オフィスにラブは落ちてねぇ!!
愛美は“政弘さん”にギュッと抱きついて、幸せそうに笑う。

「大好きです。」

緒川支部長は嬉しそうに長い腕で愛美を抱きしめて、愛美の耳元に唇を寄せた。

「俺も、愛美が大好きだよ。」

甘くて優しい声に、愛美は全身がゾクゾクと痺れるような感覚に陥る。

緒川支部長の唇が、微かに愛美の耳に触れた。

愛美がビクッと肩を震わせると、緒川支部長はクスッと笑って、愛美の耳にゆっくりと唇を這わせた。

「んっ…。」

(おかしくなりそう…。

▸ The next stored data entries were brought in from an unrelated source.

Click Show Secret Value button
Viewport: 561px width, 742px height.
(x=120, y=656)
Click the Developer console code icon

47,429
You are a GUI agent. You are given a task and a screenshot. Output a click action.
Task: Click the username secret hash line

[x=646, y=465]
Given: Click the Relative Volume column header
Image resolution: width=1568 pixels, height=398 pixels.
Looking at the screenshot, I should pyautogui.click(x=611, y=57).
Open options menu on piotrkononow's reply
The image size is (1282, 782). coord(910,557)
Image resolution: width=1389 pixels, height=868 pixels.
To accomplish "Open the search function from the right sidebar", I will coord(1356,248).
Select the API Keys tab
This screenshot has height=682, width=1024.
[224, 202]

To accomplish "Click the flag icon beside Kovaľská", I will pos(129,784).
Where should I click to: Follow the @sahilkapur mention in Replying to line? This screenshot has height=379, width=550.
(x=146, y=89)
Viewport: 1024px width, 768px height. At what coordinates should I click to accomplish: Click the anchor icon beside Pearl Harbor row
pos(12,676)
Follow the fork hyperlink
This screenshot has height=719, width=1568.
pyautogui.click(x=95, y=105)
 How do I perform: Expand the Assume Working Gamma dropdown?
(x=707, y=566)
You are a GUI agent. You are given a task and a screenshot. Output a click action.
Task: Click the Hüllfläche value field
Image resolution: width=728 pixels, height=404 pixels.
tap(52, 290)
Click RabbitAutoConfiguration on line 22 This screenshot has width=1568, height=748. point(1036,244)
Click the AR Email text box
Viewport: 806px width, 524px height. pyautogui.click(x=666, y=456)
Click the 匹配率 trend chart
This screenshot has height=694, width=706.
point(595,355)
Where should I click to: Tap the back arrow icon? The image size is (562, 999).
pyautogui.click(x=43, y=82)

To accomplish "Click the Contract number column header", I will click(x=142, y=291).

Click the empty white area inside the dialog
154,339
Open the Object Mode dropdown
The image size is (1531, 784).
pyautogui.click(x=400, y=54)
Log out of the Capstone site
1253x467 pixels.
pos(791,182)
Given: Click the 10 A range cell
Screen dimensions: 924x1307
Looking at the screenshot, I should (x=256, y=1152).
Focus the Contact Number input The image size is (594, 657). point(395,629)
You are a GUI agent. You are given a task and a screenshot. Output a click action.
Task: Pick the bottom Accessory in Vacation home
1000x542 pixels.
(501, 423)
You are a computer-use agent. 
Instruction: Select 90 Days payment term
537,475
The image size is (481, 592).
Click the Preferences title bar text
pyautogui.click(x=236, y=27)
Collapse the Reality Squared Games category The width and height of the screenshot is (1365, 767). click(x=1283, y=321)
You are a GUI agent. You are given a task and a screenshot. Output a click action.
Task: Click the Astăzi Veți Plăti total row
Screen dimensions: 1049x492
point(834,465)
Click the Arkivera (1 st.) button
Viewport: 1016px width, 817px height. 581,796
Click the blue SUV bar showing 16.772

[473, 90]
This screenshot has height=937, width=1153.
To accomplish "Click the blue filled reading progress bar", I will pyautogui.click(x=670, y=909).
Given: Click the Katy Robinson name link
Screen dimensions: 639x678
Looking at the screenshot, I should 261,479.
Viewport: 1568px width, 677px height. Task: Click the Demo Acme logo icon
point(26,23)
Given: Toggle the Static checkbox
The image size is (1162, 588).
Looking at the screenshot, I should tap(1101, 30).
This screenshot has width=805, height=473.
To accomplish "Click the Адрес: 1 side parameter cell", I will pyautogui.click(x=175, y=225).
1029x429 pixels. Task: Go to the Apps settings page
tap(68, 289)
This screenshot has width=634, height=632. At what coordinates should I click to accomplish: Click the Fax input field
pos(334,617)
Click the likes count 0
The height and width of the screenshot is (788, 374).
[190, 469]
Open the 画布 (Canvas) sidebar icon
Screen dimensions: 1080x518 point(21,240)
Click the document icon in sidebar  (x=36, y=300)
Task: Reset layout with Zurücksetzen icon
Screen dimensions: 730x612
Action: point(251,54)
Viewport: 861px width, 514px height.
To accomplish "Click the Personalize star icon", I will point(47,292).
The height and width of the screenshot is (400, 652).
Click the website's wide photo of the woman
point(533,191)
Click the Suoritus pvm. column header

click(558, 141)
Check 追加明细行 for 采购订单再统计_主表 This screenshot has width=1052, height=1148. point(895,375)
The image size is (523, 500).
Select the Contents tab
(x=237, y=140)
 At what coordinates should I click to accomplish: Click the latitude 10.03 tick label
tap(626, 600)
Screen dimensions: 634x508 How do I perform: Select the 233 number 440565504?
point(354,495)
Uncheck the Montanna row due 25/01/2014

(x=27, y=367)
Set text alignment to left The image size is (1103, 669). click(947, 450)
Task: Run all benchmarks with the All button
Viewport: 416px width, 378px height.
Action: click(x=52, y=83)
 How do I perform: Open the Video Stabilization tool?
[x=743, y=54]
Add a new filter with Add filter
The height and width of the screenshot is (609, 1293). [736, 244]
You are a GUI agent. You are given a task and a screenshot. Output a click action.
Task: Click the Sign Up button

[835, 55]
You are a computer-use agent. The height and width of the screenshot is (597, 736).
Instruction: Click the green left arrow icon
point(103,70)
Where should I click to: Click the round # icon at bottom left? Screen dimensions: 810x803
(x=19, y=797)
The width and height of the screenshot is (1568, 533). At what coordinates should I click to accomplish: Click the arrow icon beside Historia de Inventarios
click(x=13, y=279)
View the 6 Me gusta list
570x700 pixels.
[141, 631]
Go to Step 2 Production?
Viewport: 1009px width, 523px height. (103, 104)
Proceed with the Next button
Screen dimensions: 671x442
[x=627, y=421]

)

愛美が小さく声をあげ身をよじると、緒川支部長はまた耳元でいたずらっぽく囁く。

「あんまりかわいいから、ちょっと意地悪しちゃった。」

「もう…。」

(私が耳弱いの知ってるくせに…。)

「ごめんね。調子に乗って、また嫌われたくないから、もうやめる。」

緒川支部長は愛美からパッと手を離して、壁時計を見上げた。

「もうこんな時間だ。そろそろ帰ろうかな。」

愛美も壁時計を見た。

時刻は既に12時を回っている。

(やっぱり帰っちゃうんだ…。)

緒川支部長は、寂しそうにうつむいてシャツの裾を握りしめる愛美の頭を撫でた。

「今日も言ってくれないの?」

「え…?」

「言ってくれたら嬉しいんだけどな…。」

(意地悪…私の気持ちわかってるくせに…。)

「帰るよ。」

緒川支部長は愛美の頭をポンポンと優しく叩いた。

「…ないで…。」

消え入りそうな声で愛美が呟く。

「ん…なに?」

「帰らないで…。」

緒川支部長は嬉しそうに笑って、うつむいたまま呟く愛美を抱きしめた。

「じゃあ…愛美が安心して眠れるまで、いようかな。」

「…寝ないで起きてたら、ずっといてくれる?」

愛美が尋ねると、緒川支部長は小さくため息をついた。